Callum’s firm will provide improvement and design consulting on models that the CEO and founder, Ian Callum helped design. He is a contractual brand ambassador for Jaguar, meaning he may retain some design rights to models which he has helped to design and produce. If he is able to retain some of these rights, he should be able to help Jaguar with future vehicles as an external consultant.
It is presently unclear whether or not Callum has any sort of functional relationship with Aston Martin, which employed Ian Callum for several years. Regardless of a potential working relationship with Aston Martin, Callum may reach out to other automakers to provide design and engineering consulting services, effectively broadening their potential market impact.

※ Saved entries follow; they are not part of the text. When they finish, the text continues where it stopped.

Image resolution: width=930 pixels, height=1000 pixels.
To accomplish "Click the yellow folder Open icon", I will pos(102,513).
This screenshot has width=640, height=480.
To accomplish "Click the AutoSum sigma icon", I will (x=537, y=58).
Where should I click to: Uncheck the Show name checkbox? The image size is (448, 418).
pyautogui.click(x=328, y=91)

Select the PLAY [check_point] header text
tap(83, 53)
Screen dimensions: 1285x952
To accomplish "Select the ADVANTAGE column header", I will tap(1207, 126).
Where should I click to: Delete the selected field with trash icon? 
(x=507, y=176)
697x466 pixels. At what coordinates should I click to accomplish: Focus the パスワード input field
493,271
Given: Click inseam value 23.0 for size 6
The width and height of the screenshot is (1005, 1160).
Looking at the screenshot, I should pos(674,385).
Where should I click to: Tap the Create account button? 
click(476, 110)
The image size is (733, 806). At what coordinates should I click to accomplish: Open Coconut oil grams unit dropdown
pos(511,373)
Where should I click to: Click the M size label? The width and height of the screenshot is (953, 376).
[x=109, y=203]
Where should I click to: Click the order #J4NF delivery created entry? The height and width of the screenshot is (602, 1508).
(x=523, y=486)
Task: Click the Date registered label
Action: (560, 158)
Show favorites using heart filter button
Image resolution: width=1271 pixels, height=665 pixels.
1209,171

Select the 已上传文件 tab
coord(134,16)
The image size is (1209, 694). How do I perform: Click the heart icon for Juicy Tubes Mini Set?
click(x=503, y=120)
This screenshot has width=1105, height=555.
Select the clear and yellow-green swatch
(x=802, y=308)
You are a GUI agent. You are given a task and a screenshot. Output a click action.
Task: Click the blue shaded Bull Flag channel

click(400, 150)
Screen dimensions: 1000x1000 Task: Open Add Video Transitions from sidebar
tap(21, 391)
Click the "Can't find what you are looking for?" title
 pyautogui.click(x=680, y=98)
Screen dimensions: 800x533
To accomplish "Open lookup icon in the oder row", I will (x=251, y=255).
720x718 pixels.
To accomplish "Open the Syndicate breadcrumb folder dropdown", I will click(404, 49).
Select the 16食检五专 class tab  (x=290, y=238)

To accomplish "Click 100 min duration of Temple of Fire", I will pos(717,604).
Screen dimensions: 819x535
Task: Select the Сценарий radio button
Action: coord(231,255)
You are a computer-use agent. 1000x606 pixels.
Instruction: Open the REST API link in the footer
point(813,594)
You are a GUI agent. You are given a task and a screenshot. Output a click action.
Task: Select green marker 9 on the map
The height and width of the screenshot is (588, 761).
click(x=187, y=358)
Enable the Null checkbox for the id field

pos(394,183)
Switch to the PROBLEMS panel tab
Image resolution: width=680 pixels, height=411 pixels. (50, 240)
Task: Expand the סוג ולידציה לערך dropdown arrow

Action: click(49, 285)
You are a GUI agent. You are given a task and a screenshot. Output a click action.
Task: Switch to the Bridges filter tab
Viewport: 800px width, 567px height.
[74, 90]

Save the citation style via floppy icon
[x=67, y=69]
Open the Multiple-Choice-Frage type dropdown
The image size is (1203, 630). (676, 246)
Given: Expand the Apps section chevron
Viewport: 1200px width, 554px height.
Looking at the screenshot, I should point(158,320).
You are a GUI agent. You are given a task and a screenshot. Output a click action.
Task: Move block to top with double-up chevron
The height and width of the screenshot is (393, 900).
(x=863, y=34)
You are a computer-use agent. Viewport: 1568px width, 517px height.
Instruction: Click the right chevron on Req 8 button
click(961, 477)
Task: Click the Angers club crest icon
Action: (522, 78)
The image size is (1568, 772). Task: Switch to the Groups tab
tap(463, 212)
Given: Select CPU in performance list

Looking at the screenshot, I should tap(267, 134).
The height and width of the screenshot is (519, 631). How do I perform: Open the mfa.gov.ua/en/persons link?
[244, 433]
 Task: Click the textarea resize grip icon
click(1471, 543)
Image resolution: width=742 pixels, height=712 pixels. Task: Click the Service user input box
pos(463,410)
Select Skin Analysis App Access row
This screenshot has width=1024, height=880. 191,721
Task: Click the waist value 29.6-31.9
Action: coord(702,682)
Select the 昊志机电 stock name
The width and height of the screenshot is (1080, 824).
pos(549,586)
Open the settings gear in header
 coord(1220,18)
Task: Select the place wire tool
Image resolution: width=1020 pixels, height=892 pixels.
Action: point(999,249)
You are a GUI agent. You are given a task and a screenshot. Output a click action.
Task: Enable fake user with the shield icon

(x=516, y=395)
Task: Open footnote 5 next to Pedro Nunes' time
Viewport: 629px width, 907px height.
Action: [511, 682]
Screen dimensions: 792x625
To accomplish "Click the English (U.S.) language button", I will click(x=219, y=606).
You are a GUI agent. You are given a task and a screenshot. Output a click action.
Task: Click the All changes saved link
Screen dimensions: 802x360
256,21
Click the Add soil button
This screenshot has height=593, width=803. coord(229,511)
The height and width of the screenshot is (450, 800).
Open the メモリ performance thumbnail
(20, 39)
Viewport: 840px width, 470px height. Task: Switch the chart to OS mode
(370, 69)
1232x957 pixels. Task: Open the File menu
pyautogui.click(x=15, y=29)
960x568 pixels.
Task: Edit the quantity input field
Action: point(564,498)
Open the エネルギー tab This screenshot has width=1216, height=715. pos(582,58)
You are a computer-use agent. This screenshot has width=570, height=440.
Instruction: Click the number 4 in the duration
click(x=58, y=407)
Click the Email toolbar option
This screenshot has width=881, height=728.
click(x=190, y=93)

Callum could also, likely provide marketing consulting and similar services to clients in an early exploratory capacity, allowing them to work with internal marketing teams and gain insight into new and emerging techniques for marketing.
How many employees will work to implement the vision of Callum?
Callum, who provided his surname as the namesake for his personal business, intends to employ 18 individuals to fulfill his vision. He has not stated intentions against or in favor of expanding the operation. In order to uphold the vision of a design consultancy, employees must consistently seek new inspiration. Inspiration can be the emotion behind a throaty V8 rev or the tears in a new vehicle owner’s eyes once they have secured their automobile.
One such piece of inspiration they may find is the Aston Martin Valkyrie, an 1,160 hp naturally aspirated hybrid road car which has a power to weight ratio of under two to one. Employees under Callum can seek inspiration from any number of sources to further develop the vehicles which Ian set out to create and design over the last two or three decades.
How long does Ian intend to lead Callum?
According to Car and Driver, Ian Callum, 65, expects to have around 15 effective years with which to lead the consultancy. He has voiced no intentions of what will happen once he has reached this point, though many car lovers would likely enjoy seeing his work continue to shine through in luxury vehicles such as Aston Martin and Jaguar.
Believing that his design usefulness will expire around age 80, Callum is wasting no time in bringing a team together and helping them get organized, then start pulling in the same direction. With an expected 15-year leadership role, Callum is setting a decisive timeline for the shape of the automotive industry in the next decade and a half.
Callum is positioned to break into the automotive design consulting space with a bang, but which vehicle manufacturers it will work with and how it will manage their clientele will ultimately determine its viability in the modern automotive space.
The market is becoming increasingly finicky, press cars are subject to ever-increasing expectations, and carmakers are struggling to keep up. Sure, consultants can help, but only if they can gain insight of the space and any level of conceptualization for their target market.